A leaf from an Ambrosian Breviary of 1539, with the “antiphon ad crucem” of the First Sunday of Lent in the middle of the right-hand column.
This beautiful text is attested in a manuscript now at the Houghton Library of Harvard, ms lat. 388, a recent acquisition attributed by scholars to the mid-12th century, and one of the oldest, perhaps the oldest, witnesses to the Ambrosian musical tradition. In the Borromean reform, however, the First Sunday of Lent was assimilated to the rest of the season, and this antiphon was therefore removed.

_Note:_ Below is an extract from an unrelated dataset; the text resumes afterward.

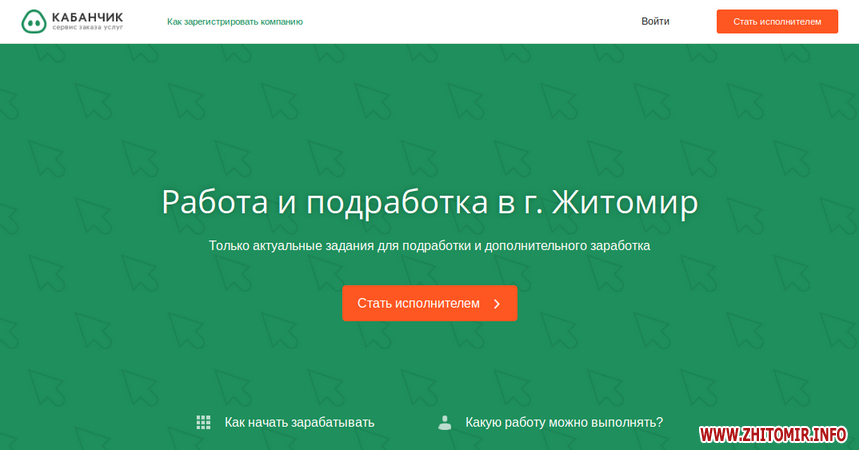
Task: Click the Работа и подработка headline
Action: (429, 201)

The dismissal of the Alleluia was often called in the rubrics of Western liturgical books “clausum Alleluia – the closure of the Alleluia”, and this title coincides with a second occasion in the Ambrosian Rite. At Vespers on the First Sunday of Lent, the following responsory “cum infantibus” was sung.

“Quadraginta dies et noctes aperti sunt caeli, et omnes animae habentes spiritum vitae ingressae sunt in arca, et clausa est. Alleluia. – For forty days and nights the heavens were opened, and all souls having the spirit of life entered the ark, and it was closed, alleluia.”

From the same breviary, the responsory “cum infantibus” of the First Sunday of Lent is in the upper part of the right-hand column. In the Ambrosian liturgy, many of the musical propers were traditionally appointed to be sung by a particular member of a chapter or choir, or a group within it, and these designations are noted in the rubrics. In this case, the responsory is to be sung “with the children”, i.e. the boys’ choir of the cathedral.
Here, the members of the Church who are enter into the Lenten fast are prefigured by Noah and his family, who, together with the animals, find refuge in the ark during the flood. The antiphon cleverly ends with the words “it was closed, alleluia”, referring both to the ark, and to the above-mentioned expression “Clausum Alleluia.”

In the new edition of the Vesperale Ambrosianum commissioned by the Bl. Ildephonse Schuster, this ancient responsory, also removed by the Borromean reform, was restored (as seen below), a first step towards what should have been a general return to the rite’s historic tradition. However, in the post-conciliar reform, the Alleluia is dismissed at Vespers of the preceding Saturday, not on the Sunday, an unfortunate example of romanization.

In the pre-Borromean Ambrosian Mass of the First Sunday of Lent, the Gloria in excelsis was sung, and there was also an Alleluia between the Epistle and Gospel. In the Borromean reform, the Gloria was suppressed, and the word Alleluia was removed, with its versicle retained as a Cantus. “Non in solo pane vivit homo, sed in omni verbo quod procedit de ore Dei. – Not by bread alone doth a man live, but by every word that cometh from the mouth of God.” (Matthew 4, 4, from the Gospel of the day, Mathew 4, 1-11)

Part of the Mass of First Lent in an Ambrosian Missal printed in 1499. The left column has the Epistle (2 Corinthians 6, 1-10, as in the Roman Rite), followed by the “versicle in the Alleluia.”